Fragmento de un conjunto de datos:
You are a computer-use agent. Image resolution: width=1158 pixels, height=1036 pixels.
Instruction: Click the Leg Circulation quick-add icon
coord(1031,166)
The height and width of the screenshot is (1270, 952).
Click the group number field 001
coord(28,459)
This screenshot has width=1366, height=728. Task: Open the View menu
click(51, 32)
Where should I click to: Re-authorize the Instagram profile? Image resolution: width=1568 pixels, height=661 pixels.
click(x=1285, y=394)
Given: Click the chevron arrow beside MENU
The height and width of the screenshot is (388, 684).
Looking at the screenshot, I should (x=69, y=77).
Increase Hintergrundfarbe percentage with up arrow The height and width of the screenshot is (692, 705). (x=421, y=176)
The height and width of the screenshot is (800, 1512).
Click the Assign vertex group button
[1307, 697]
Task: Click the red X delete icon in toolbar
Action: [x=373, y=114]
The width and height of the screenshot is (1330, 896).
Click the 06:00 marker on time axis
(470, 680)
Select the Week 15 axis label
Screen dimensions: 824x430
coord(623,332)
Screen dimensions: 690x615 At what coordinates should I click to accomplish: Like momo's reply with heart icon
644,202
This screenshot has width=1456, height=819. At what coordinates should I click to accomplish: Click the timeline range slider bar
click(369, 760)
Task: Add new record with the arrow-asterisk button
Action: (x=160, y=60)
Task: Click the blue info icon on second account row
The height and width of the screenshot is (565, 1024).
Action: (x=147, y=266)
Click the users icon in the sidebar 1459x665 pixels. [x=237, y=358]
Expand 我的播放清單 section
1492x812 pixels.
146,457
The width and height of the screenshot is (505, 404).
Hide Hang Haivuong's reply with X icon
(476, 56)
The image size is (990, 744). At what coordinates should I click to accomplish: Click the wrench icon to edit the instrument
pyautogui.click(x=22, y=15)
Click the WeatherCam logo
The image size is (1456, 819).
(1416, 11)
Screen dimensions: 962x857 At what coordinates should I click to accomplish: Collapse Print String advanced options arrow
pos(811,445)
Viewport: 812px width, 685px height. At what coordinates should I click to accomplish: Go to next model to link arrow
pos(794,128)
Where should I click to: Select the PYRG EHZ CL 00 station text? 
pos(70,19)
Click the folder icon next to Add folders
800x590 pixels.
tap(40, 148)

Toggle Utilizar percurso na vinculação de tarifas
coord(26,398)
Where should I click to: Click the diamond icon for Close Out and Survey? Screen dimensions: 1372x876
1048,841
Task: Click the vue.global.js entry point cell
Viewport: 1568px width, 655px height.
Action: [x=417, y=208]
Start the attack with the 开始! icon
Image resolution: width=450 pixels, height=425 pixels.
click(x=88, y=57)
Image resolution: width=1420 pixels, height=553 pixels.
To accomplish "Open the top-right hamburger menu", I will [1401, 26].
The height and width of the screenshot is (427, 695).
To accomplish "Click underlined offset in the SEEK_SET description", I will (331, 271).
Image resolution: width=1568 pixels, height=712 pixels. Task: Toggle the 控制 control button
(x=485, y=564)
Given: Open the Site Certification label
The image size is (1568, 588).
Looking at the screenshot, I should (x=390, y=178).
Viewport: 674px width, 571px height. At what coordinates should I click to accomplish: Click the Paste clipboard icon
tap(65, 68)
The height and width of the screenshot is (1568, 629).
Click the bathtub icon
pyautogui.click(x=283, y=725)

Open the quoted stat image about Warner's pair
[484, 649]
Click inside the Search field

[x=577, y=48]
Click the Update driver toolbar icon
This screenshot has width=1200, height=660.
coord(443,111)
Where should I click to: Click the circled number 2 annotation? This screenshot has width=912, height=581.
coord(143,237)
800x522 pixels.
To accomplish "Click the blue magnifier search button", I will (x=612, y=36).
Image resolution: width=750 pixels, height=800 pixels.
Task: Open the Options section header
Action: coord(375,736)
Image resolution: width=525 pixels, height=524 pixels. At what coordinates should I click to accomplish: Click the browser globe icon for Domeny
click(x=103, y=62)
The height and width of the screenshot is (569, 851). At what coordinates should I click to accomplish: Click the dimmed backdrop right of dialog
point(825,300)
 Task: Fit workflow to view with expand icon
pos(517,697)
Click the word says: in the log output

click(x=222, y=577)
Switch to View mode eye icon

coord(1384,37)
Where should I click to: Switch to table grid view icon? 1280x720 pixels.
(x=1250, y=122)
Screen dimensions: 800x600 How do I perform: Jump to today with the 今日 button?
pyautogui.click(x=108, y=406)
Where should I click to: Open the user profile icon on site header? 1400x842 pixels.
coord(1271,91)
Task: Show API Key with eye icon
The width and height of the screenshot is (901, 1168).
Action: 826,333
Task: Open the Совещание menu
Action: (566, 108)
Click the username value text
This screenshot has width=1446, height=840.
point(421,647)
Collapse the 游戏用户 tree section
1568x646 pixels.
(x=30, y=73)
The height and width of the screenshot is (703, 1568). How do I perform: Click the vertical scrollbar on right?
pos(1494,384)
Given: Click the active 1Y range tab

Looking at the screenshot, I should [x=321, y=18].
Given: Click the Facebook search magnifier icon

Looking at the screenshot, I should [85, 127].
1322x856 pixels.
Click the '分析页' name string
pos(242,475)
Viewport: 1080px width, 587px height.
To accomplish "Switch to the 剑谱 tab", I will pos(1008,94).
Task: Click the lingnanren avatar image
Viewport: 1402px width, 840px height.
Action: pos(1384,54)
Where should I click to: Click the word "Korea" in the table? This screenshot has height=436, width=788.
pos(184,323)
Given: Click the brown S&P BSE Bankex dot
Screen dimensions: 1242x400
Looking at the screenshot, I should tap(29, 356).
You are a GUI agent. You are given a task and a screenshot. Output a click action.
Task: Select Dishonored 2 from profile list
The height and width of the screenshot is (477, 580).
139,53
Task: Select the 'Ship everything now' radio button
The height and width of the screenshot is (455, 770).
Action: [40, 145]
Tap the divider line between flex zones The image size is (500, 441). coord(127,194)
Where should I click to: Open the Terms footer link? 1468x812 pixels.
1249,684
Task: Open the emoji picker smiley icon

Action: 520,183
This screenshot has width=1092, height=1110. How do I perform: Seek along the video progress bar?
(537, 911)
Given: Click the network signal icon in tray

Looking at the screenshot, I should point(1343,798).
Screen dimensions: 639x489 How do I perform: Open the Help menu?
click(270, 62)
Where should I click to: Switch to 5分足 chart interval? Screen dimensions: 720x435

**QUÉ HACER:** Por favor, convierte todo el material anterior en una lista JSON de cadenas, con una cadena por cada línea y sin incluir las líneas en blanco.

**RESULTADO DEL EJERCICIO:**
[
  "You are a computer-use agent. Image resolution: width=1158 pixels, height=1036 pixels.",
  "Instruction: Click the Leg Circulation quick-add icon",
  "coord(1031,166)",
  "The height and width of the screenshot is (1270, 952).",
  "Click the group number field 001",
  "coord(28,459)",
  "This screenshot has width=1366, height=728. Task: Open the View menu",
  "click(51, 32)",
  "Where should I click to: Re-authorize the Instagram profile? Image resolution: width=1568 pixels, height=661 pixels.",
  "click(x=1285, y=394)",
  "Given: Click the chevron arrow beside MENU",
  "The height and width of the screenshot is (388, 684).",
  "Looking at the screenshot, I should (x=69, y=77).",
  "Increase Hintergrundfarbe percentage with up arrow The height and width of the screenshot is (692, 705). (x=421, y=176)",
  "The height and width of the screenshot is (800, 1512).",
  "Click the Assign vertex group button",
  "[1307, 697]",
  "Task: Click the red X delete icon in toolbar",
  "Action: [x=373, y=114]",
  "The width and height of the screenshot is (1330, 896).",
  "Click the 06:00 marker on time axis",
  "(470, 680)",
  "Select the Week 15 axis label",
  "Screen dimensions: 824x430",
  "coord(623,332)",
  "Screen dimensions: 690x615 At what coordinates should I click to accomplish: Like momo's reply with heart icon",
  "644,202",
  "This screenshot has width=1456, height=819. At what coordinates should I click to accomplish: Click the timeline range slider bar",
  "click(369, 760)",
  "Task: Add new record with the arrow-asterisk button",
  "Action: (x=160, y=60)",
  "Task: Click the blue info icon on second account row",
  "The height and width of the screenshot is (565, 1024).",
  "Action: (x=147, y=266)",
  "Click the users icon in the sidebar 1459x665 pixels. [x=237, y=358]",
  "Expand 我的播放清單 section",
  "1492x812 pixels.",
  "146,457",
  "The width and height of the screenshot is (505, 404).",
  "Hide Hang Haivuong's reply with X icon",
  "(476, 56)",
  "The image size is (990, 744). At what coordinates should I click to accomplish: Click the wrench icon to edit the instrument",
  "pyautogui.click(x=22, y=15)",
  "Click the WeatherCam logo",
  "The image size is (1456, 819).",
  "(1416, 11)",
  "Screen dimensions: 962x857 At what coordinates should I click to accomplish: Collapse Print String advanced options arrow",
  "pos(811,445)",
  "Viewport: 812px width, 685px height. At what coordinates should I click to accomplish: Go to next model to link arrow",
  "pos(794,128)",
  "Where should I click to: Select the PYRG EHZ CL 00 station text? ",
  "pos(70,19)",
  "Click the folder icon next to Add folders",
  "800x590 pixels.",
  "tap(40, 148)",
  "Toggle Utilizar percurso na vinculação de tarifas",
  "coord(26,398)",
  "Where should I click to: Click the diamond icon for Close Out and Survey? Screen dimensions: 1372x876",
  "1048,841",
  "Task: Click the vue.global.js entry point cell",
  "Viewport: 1568px width, 655px height.",
  "Action: [x=417, y=208]",
  "Start the attack with the 开始! icon",
  "Image resolution: width=450 pixels, height=425 pixels.",
  "click(x=88, y=57)",
  "Image resolution: width=1420 pixels, height=553 pixels.",
  "To accomplish \"Open the top-right hamburger menu\", I will [1401, 26].",
  "The height and width of the screenshot is (427, 695).",
  "To accomplish \"Click underlined offset in the SEEK_SET description\", I will (331, 271).",
  "Image resolution: width=1568 pixels, height=712 pixels. Task: Toggle the 控制 control button",
  "(x=485, y=564)",
  "Given: Open the Site Certification label",
  "The image size is (1568, 588).",
  "Looking at the screenshot, I should (x=390, y=178).",
  "Viewport: 674px width, 571px height. At what coordinates should I click to accomplish: Click the Paste clipboard icon",
  "tap(65, 68)",
  "The height and width of the screenshot is (1568, 629).",
  "Click the bathtub icon",
  "pyautogui.click(x=283, y=725)",
  "Open the quoted stat image about Warner's pair",
  "[484, 649]",
  "Click inside the Search field",
  "[x=577, y=48]",
  "Click the Update driver toolbar icon",
  "This screenshot has width=1200, height=660.",
  "coord(443,111)",
  "Where should I click to: Click the circled number 2 annotation? This screenshot has width=912, height=581.",
  "coord(143,237)",
  "800x522 pixels.",
  "To accomplish \"Click the blue magnifier search button\", I will (x=612, y=36).",
  "Image resolution: width=750 pixels, height=800 pixels.",
  "Task: Open the Options section header",
  "Action: coord(375,736)",
  "Image resolution: width=525 pixels, height=524 pixels. At what coordinates should I click to accomplish: Click the browser globe icon for Domeny",
  "click(x=103, y=62)",
  "The height and width of the screenshot is (569, 851). At what coordinates should I click to accomplish: Click the dimmed backdrop right of dialog",
  "point(825,300)",
  " Task: Fit workflow to view with expand icon",
  "pos(517,697)",
  "Click the word says: in the log output",
  "click(x=222, y=577)",
  "Switch to View mode eye icon",
  "coord(1384,37)",
  "Where should I click to: Switch to table grid view icon? 1280x720 pixels.",
  "(x=1250, y=122)",
  "Screen dimensions: 800x600 How do I perform: Jump to today with the 今日 button?",
  "pyautogui.click(x=108, y=406)",
  "Where should I click to: Open the user profile icon on site header? 1400x842 pixels.",
  "coord(1271,91)",
  "Task: Show API Key with eye icon",
  "The width and height of the screenshot is (901, 1168).",
  "Action: 826,333",
  "Task: Open the Совещание menu",
  "Action: (566, 108)",
  "Click the username value text",
  "This screenshot has width=1446, height=840.",
  "point(421,647)",
  "Collapse the 游戏用户 tree section",
  "1568x646 pixels.",
  "(x=30, y=73)",
  "The height and width of the screenshot is (703, 1568). How do I perform: Click the vertical scrollbar on right?",
  "pos(1494,384)",
  "Given: Click the active 1Y range tab",
  "Looking at the screenshot, I should [x=321, y=18].",
  "Given: Click the Facebook search magnifier icon",
  "Looking at the screenshot, I should [85, 127].",
  "1322x856 pixels.",
  "Click the '分析页' name string",
  "pos(242,475)",
  "Viewport: 1080px width, 587px height.",
  "To accomplish \"Switch to the 剑谱 tab\", I will pos(1008,94).",
  "Task: Click the lingnanren avatar image",
  "Viewport: 1402px width, 840px height.",
  "Action: pos(1384,54)",
  "Where should I click to: Click the word \"Korea\" in the table? This screenshot has height=436, width=788.",
  "pos(184,323)",
  "Given: Click the brown S&P BSE Bankex dot",
  "Screen dimensions: 1242x400",
  "Looking at the screenshot, I should tap(29, 356).",
  "You are a GUI agent. You are given a task and a screenshot. Output a click action.",
  "Task: Select Dishonored 2 from profile list",
  "The height and width of the screenshot is (477, 580).",
  "139,53",
  "Task: Select the 'Ship everything now' radio button",
  "The height and width of the screenshot is (455, 770).",
  "Action: [40, 145]",
  "Tap the divider line between flex zones The image size is (500, 441). coord(127,194)",
  "Where should I click to: Open the Terms footer link? 1468x812 pixels.",
  "1249,684",
  "Task: Open the emoji picker smiley icon",
  "Action: 520,183",
  "This screenshot has width=1092, height=1110. How do I perform: Seek along the video progress bar?",
  "(537, 911)",
  "Given: Click the network signal icon in tray",
  "Looking at the screenshot, I should point(1343,798).",
  "Screen dimensions: 639x489 How do I perform: Open the Help menu?",
  "click(270, 62)",
  "Where should I click to: Switch to 5分足 chart interval? Screen dimensions: 720x435"
]